第3章 Happy Birthday!
寮を出てヒカリに電話すると、まださっきの場所の近くにいるとのことだった。当然まだ不機嫌そうな声のヒカリをなんとか説き伏せて、駅前で落ち合うことにした。
「ヒカリ」
「・・・」
俺が到着すると、もうすでにヒカリは来ていた。ヒカリは俺の姿を見つけると、ぷいと横を向いて視線をそらした。
「お前・・・まだいたんだな。帰っちまったと思ってた」
「・・・宗介さんに今日中に何かプレゼントしたくて、色々探してました・・・」
「・・・そうか」
「・・・でも・・・まだ私、宗介さんのことあんまり知らないし・・・何あげたら喜んでくれるのかわかんなくって・・・」
顔はよく見えないが、その声だけでヒカリが少し泣きそうになっているのがわかった。頭を撫でてやろうとしたが、そういえばこいつ、撫でてやった方が泣いちまうんだっけな、などと思い出し慌てて出しかけた手を引っ込めた。

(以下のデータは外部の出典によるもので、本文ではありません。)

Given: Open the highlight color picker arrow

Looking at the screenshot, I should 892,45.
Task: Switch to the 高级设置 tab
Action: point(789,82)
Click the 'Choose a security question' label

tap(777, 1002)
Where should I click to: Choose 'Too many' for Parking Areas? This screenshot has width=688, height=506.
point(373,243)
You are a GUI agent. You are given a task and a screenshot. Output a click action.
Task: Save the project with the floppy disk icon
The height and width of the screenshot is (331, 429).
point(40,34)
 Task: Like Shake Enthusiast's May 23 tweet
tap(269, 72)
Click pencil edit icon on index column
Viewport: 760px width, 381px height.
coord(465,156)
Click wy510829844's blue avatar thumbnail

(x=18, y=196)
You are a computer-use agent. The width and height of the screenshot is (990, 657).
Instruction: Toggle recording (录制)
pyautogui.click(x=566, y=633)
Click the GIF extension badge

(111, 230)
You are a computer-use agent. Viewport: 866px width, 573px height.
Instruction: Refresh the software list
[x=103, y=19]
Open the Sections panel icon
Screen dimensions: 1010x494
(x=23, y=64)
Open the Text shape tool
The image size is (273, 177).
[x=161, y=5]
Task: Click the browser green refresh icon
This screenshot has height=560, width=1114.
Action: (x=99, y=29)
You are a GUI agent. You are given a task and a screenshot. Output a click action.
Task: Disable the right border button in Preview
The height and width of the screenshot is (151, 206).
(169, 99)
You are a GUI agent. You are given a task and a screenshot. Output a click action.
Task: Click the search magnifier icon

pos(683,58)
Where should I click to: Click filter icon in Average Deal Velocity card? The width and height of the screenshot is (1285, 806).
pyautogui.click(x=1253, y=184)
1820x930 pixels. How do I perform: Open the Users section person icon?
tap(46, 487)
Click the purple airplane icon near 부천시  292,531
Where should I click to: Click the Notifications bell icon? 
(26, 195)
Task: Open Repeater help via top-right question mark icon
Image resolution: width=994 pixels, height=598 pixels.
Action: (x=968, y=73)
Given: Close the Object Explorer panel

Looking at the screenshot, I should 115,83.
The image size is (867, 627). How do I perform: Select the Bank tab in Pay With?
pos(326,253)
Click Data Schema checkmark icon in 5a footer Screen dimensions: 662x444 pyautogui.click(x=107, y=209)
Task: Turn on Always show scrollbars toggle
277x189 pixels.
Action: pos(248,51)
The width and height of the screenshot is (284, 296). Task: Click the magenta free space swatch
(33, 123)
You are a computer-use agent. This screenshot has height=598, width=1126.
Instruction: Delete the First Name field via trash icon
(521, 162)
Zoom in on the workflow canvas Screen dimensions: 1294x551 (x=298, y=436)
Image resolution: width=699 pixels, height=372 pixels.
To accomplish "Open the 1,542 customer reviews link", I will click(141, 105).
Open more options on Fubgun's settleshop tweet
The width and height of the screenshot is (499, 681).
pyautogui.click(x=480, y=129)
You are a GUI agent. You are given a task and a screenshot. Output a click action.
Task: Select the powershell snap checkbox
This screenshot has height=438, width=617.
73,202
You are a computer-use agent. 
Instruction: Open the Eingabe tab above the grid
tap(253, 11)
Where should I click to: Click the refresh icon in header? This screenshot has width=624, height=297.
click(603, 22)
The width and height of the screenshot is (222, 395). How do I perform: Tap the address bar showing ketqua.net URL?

「別に・・・何もいらねえって言ってんだろ。俺は・・・俺はもう・・・ヒカリとこういう関係になれてるだけで、十分・・・っつーか・・・」
・・・くそ、何言ってんだ俺は。だけど、やっとヒカリが俺の方を向いてくれた。
「・・・だから、何もいらねえんだよ・・・わかったかよ」
最後の方は、どっちが怒ってるんだかわからないような口調になってしまった。ヒカリの瞳がまっすぐに俺を見上げてくる。
「・・・まあ、来年からはその・・・頼むわ。あと・・・お前の時は、俺がちゃんと祝ってやるから・・・それでいいだろ。だからもう機嫌なおせ・・・な?」
「っん・・・・・・ふふふ、はい」
もう大丈夫そうなことを確認してから、少しだけ乱暴に頭を撫でてやると、ヒカリはくすぐったそうな顔をして笑った。